Friday, June 19, 2015

The Milpitas Monster


Kaiju (怪獣 ) is a Japanese word that means "strange beast," but often translated in English as "monster" or "giant monster."   

The Milpitas Monster
1976
Robert L. Burrill

Milpitas, California has a landfill problem. That problem is a giant green monster with butterfly wings that likes to eat trash cans and menace the locals. It takes some time for the people of Milpitas to catch on, but eventually they seek out a solution. Can the government help? The army? The town drunk?

Much like Pulgasari (1985), the circumstances surrounding the creation of The Milpitas Monster are probably more interesting than anything that appears on screen. The project began as a high school art assignment: a poster for a movie that didn’t exist. The resulting creation was inspired by Milpitas’s issue with rapidly expanding landfills. This blossomed into a ten minute film, and eventually into a full-blown production, all of which was largely produced and created by high school students. What exists is often crude, but inventive. It carries with it a certain goodwill that could only exist in a community effort such as this.

It's not well known that The Milpitas Monster is the  prequel to Street Trash (1987)
The opening narration by Paul Frees sets a distinctly Rocky and Bullwinkle tone for what’s to come. The Milpitas Monster works best when it lets the inherent ridiculousness of a giant garbage-eating, butterfly-winged slime monster just happen. Most of the actual humorous dialog falls flat, often through a combination of sub-community theater level performances and barely audible dubbed vocals. The environmental message is handled lightly, but never made light of. This in and of itself is remarkably novel in the downer-prone horror scene of the Seventies.

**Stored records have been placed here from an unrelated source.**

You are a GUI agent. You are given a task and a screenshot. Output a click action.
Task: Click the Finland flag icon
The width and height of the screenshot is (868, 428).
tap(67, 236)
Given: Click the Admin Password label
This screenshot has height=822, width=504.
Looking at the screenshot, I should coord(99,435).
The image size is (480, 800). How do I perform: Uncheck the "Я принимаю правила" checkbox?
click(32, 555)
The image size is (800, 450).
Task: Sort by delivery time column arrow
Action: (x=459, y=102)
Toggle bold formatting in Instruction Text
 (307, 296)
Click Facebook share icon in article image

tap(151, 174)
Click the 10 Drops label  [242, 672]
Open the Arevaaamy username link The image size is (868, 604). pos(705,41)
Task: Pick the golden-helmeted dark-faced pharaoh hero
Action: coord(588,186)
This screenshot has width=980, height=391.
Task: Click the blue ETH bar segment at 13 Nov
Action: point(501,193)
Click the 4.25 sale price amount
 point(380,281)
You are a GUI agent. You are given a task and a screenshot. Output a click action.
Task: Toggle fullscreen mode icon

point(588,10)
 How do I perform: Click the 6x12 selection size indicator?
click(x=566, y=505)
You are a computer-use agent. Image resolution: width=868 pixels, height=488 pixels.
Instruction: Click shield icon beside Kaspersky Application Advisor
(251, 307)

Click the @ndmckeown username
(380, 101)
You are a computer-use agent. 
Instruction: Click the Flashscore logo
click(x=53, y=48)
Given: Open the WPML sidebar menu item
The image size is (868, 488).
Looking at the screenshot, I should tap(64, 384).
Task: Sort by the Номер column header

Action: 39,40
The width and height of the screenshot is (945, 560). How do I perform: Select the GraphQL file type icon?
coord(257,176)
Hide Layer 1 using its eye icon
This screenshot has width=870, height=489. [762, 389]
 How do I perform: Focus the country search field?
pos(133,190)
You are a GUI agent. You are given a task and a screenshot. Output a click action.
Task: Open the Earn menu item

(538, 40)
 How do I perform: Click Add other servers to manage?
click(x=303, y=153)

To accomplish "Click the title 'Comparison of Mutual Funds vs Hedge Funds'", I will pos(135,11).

The monster itself is an interesting creation, and is realized through a heady combination of man-in-suit, miniatures, and stop motion. There’s real enthusiasm and care put into its appearance on screen. The monster sparkles with just enough personality to keep the viewer invested in seeing it flitter around and eat garbage. There’s enough love on screen to gloss over all but the most technically rough moments.

Which way to Point Pleasant, West Virginia?
I think the real attraction for The Milpitas Monster is a peek into regional filmmaking that just doesn’t exist with homogenizing effects of digital distribution. It is now much easier to release and view films from all over the world, but as a result, they often lose the little quirks and tics that make them unique to the time and place in which they are made. Regional films serve not only a vehicle to tell a story and comment on a larger issue, but to serve as a time capsule for ephemera.

The Milpitas Monster is available on Amazon Prime, and the occasional budget DVD set. These look like they are from a video tape transfer and are in terrible shape. The sound is distorted, and the image is too dark to tell what is happening in spots. The official version is here, with a reportedly much better image and sound, but I can imagine that $30 for DVD is a hurdle.

The Milpitas Monster is odd little gem; its very existence is an anomaly. It is by turns, funny, corny, boring, and brilliant. If you’re a fan of weird monster movies, it’s definitely worth seeking out.